About this task -
Set down exactly the lines that run from the one containing "How do I perform: Click" to the end of the material below, both included, without pictures.

Source information -
= = = = = = =

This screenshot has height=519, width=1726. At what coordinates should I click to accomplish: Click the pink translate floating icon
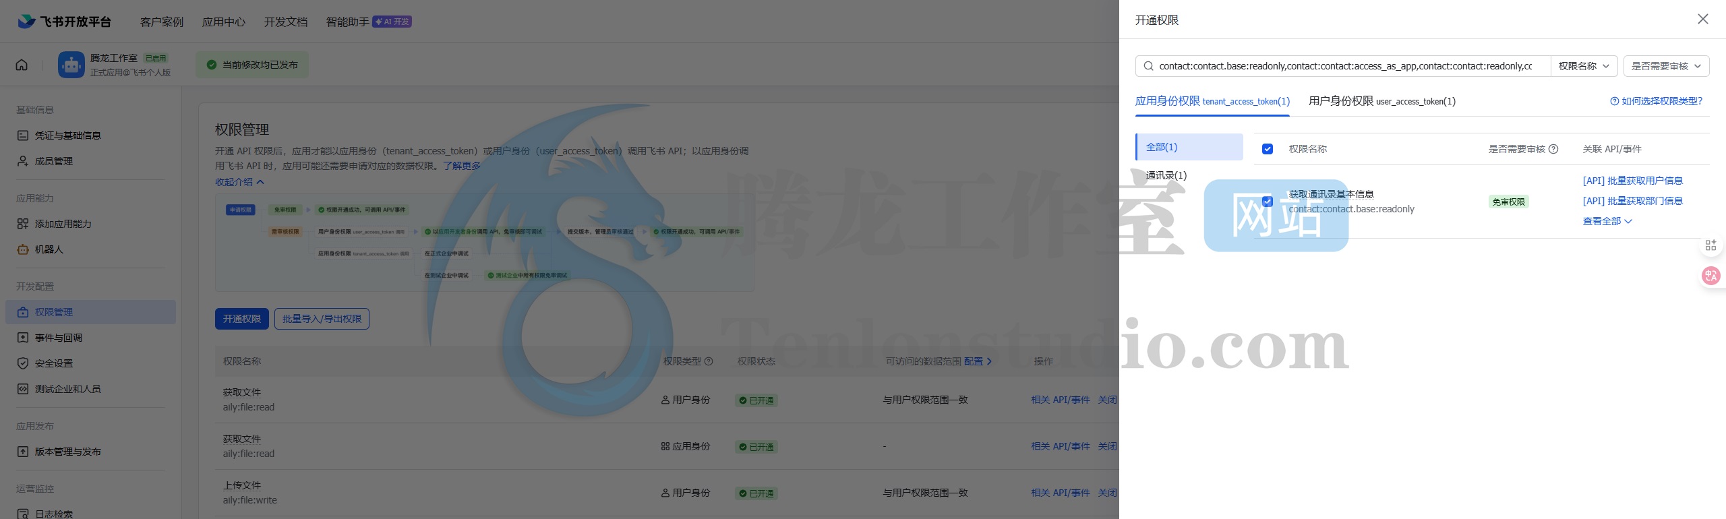tap(1710, 275)
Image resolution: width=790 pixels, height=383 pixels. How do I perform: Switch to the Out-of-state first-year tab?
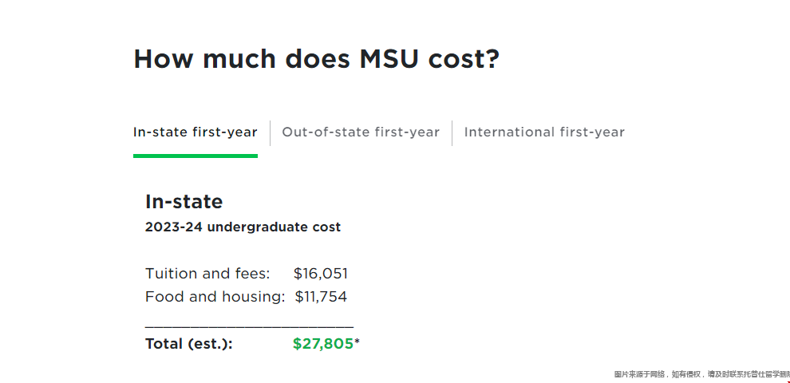[361, 132]
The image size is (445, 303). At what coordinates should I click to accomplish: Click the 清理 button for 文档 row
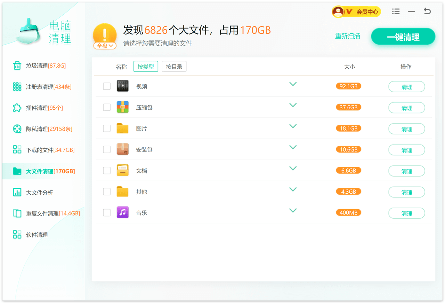click(406, 171)
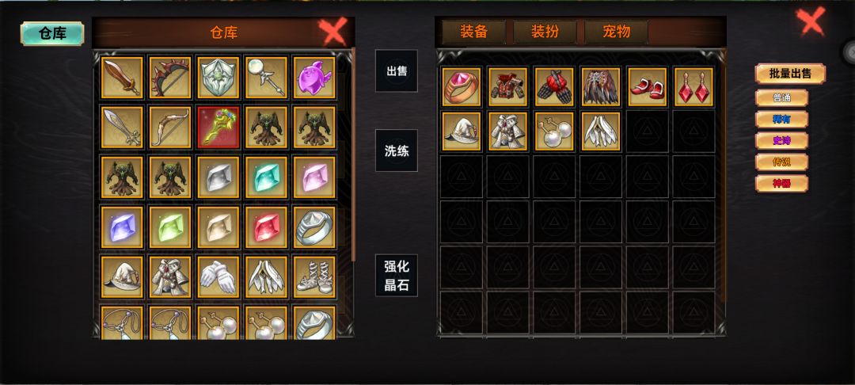Open the 宠物 tab
The width and height of the screenshot is (855, 385).
[x=616, y=32]
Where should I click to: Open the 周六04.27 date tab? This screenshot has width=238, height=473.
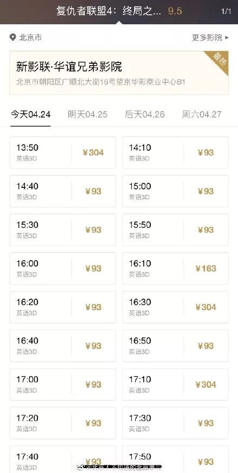(201, 114)
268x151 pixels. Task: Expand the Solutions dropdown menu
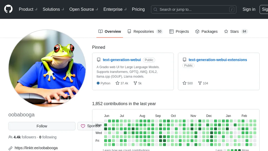tap(53, 9)
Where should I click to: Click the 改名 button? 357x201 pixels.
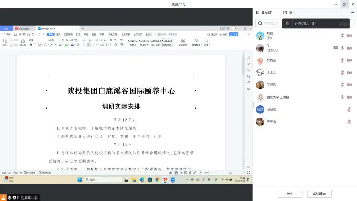[290, 194]
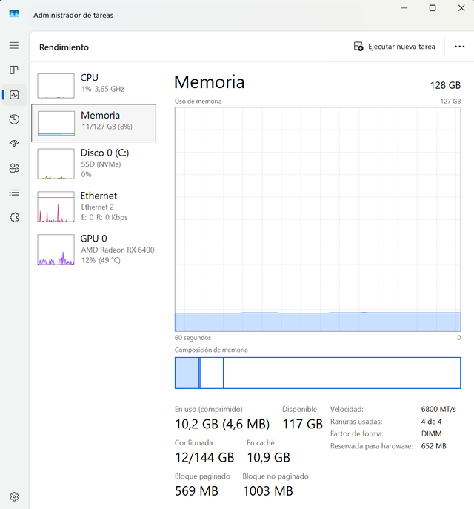Click the Task Manager title bar icon
Image resolution: width=474 pixels, height=509 pixels.
[14, 14]
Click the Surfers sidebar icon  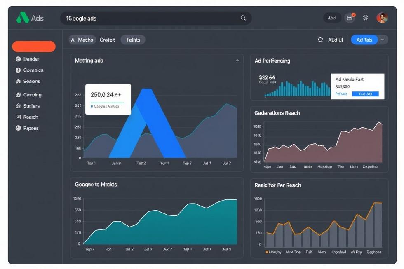18,106
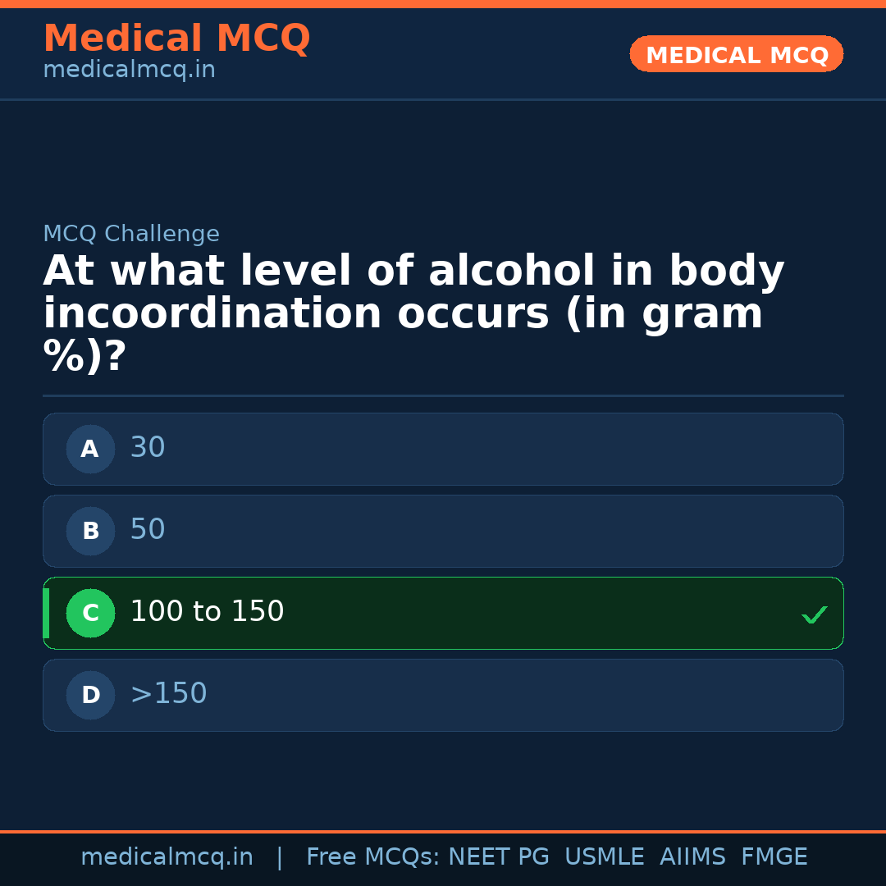This screenshot has height=886, width=886.
Task: Visit medicalmcq.in link in the footer
Action: (x=167, y=857)
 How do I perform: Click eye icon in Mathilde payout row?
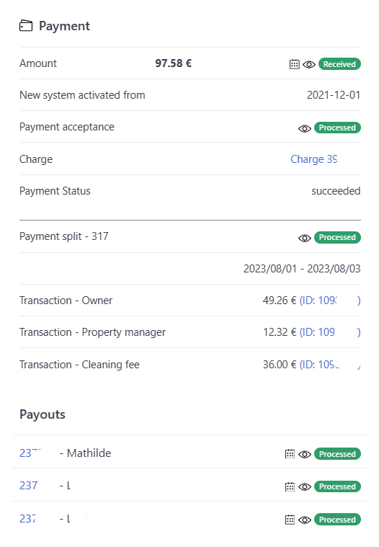coord(304,455)
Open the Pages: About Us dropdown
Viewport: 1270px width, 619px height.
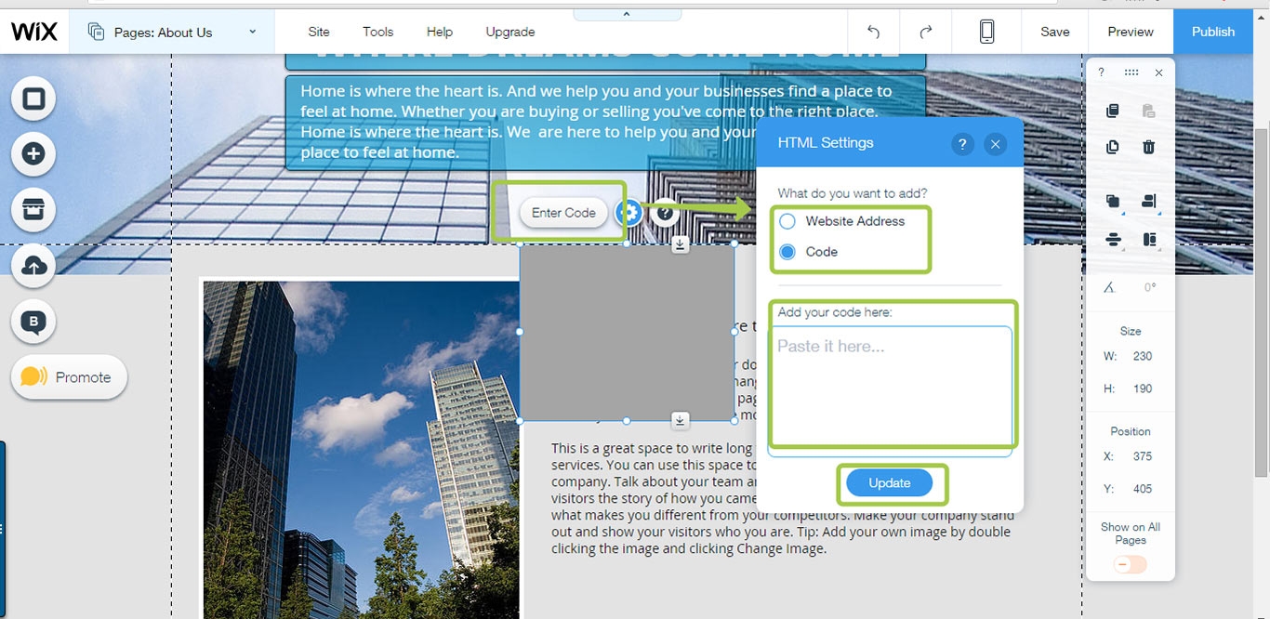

= = = = = = =

Answer below -
 How do I perform: Click eye icon in Mathilde payout row?
coord(304,455)
Open the Pages: About Us dropdown
Viewport: 1270px width, 619px height.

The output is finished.